The Company is currently discussing, both internally among the members of the Board and with its outside counsel, whether it is in the Company's best interest and in the best interest of its stockholders to pursue legal action against those officers and providers of professional services who were involved in the Accounting Irregularities. The Company has not made any determinations on this matter as of the date of this report.

 

The Texas Comptroller of Public Accounts (the "Comptroller") conducted a sales and use tax audit of DGSE with respect to the period March 1, 2006 through November 30, 2009 and subsequently sent a Notification of Audit Results, by letter dated December 17, 2010, asserting that the Company owed an amount of tax due, plus penalties and interest.
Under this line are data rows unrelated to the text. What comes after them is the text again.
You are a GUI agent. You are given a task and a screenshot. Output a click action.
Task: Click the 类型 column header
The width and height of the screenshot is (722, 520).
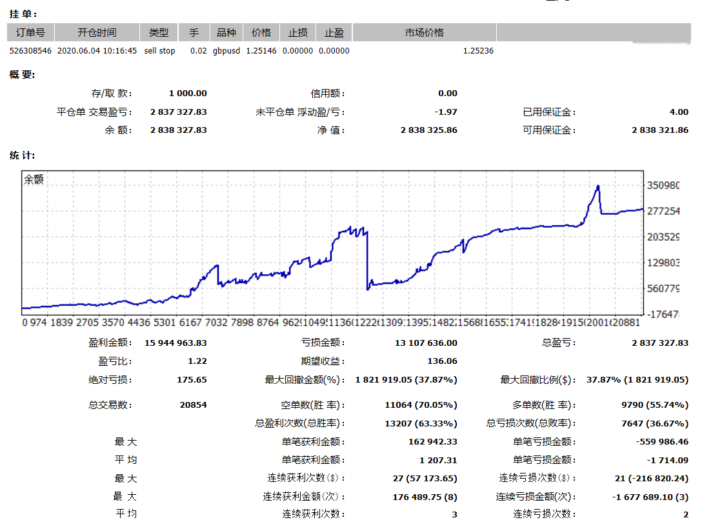(x=159, y=32)
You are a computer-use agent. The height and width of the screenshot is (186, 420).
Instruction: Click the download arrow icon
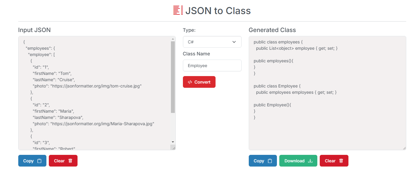(x=310, y=161)
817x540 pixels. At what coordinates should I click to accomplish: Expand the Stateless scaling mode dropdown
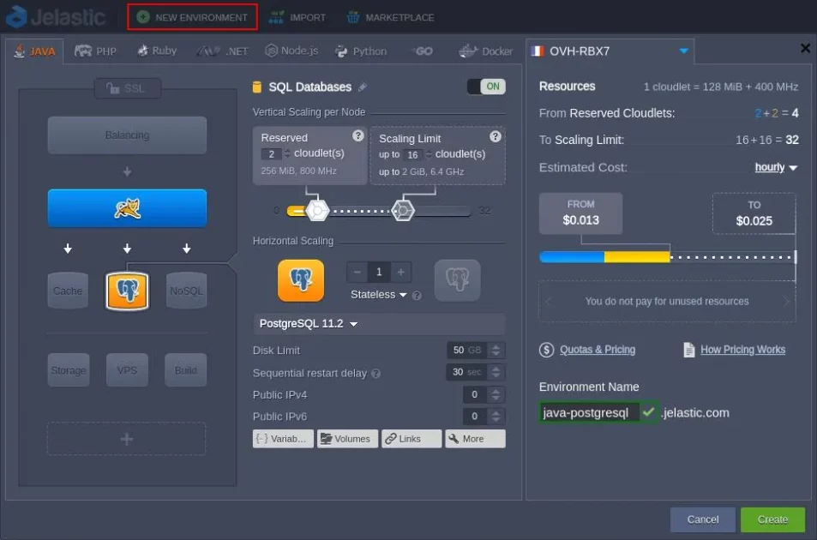coord(379,295)
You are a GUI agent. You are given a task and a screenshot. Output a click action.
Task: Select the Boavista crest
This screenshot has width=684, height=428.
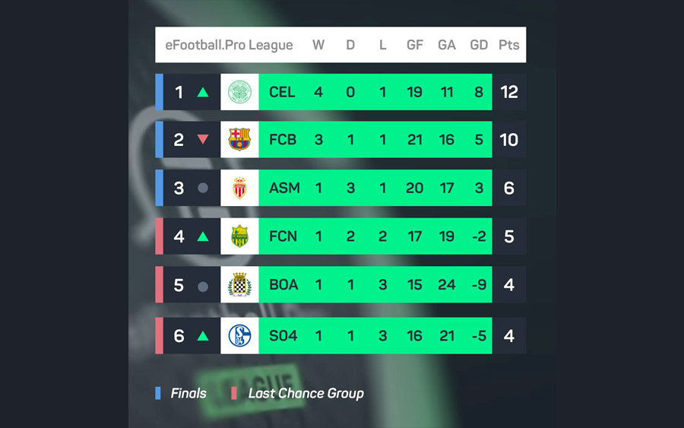tap(239, 284)
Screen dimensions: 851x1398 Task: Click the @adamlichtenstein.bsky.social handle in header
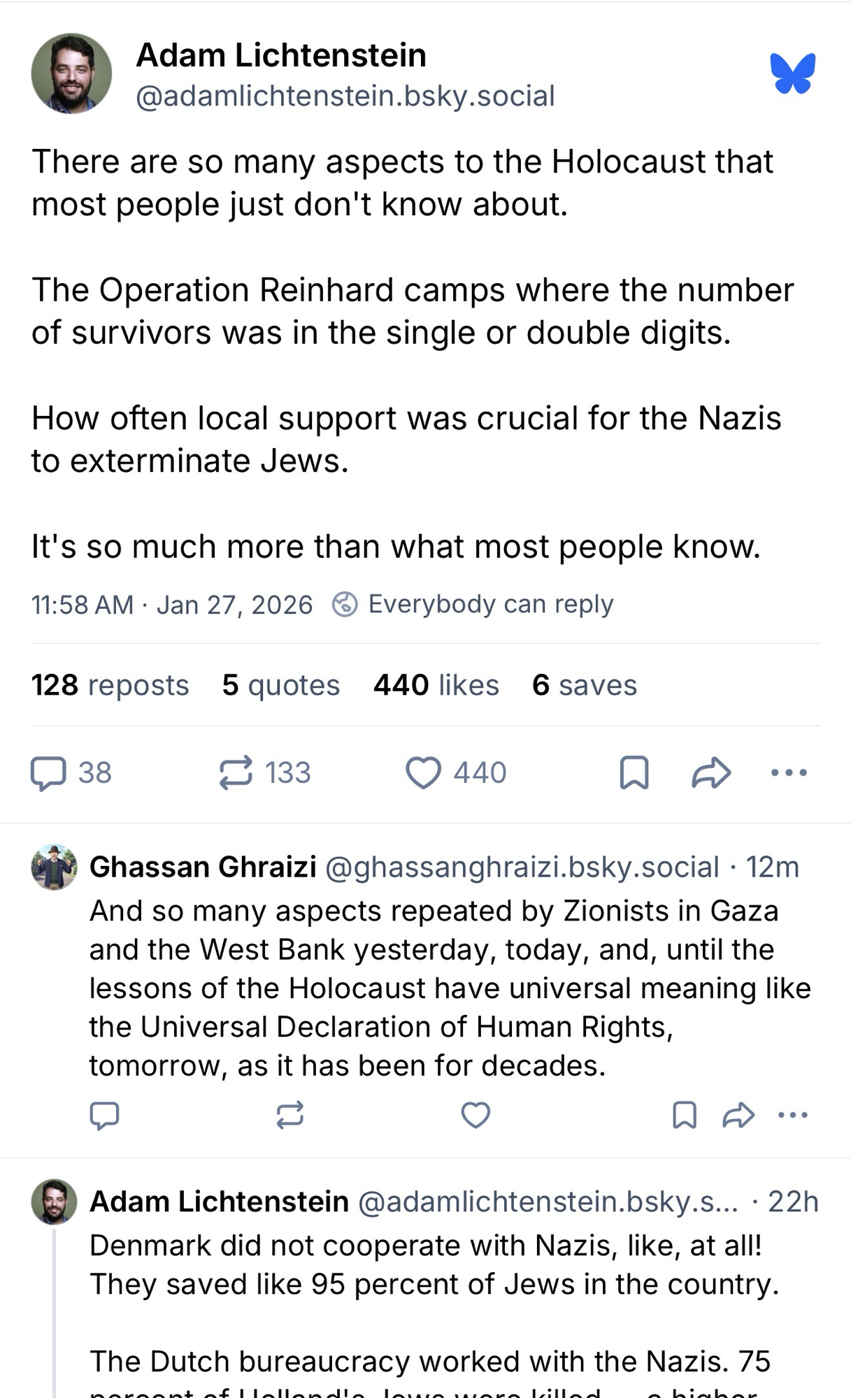pos(345,96)
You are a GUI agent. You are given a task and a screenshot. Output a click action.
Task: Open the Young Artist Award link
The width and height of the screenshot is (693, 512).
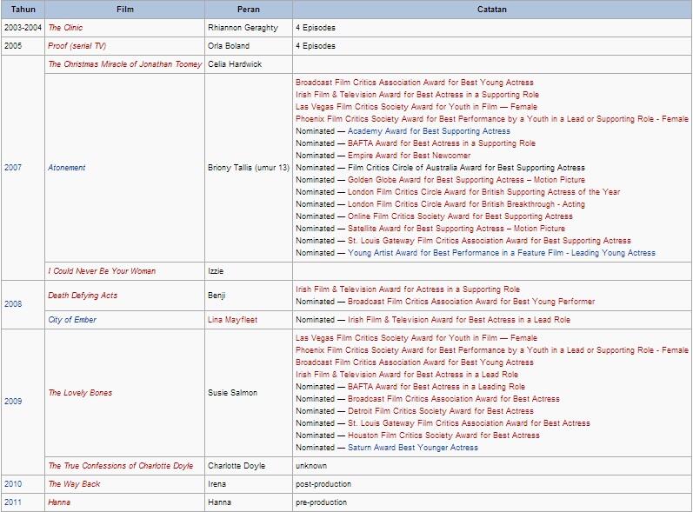click(x=502, y=253)

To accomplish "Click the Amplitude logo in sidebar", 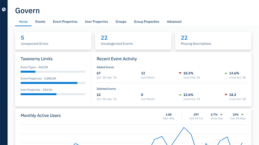I will 4,10.
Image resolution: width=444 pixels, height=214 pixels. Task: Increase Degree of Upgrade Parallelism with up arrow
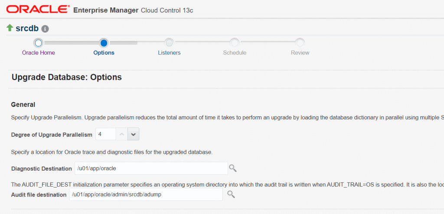(x=122, y=135)
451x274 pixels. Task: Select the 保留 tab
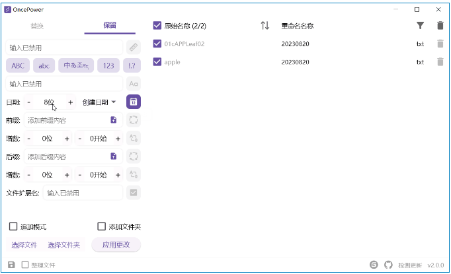(110, 25)
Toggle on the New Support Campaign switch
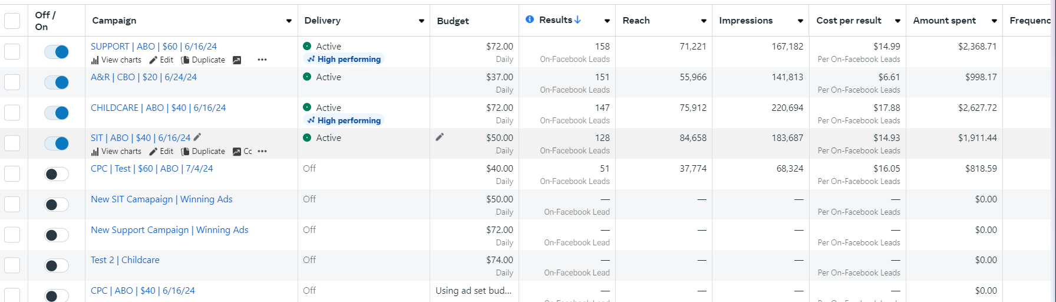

We submitted a request for redetermination to the Comptroller by letter dated January 13, 2011. By letter dated August 25, 2011, the Comptroller stated that our request for a redetermination hearing had been granted. The hearing has not yet taken place, but the Company has been actively engaged in discussions with the Comptroller's office. The Company and the Comptroller have reached informal agreement on certain issues, while other issues remain under discussion. Although no final determination has been reached, based on the most recent communication from the Comptroller in October of 2013, the Company believes that it is likely to owe additional taxes and interest to the State of Texas, and has accordingly reserved an additional $650,000 in the current quarter towards the payment of these amounts. The total reserve is based on the Company's current best estimate, and may vary materially from any final assessment.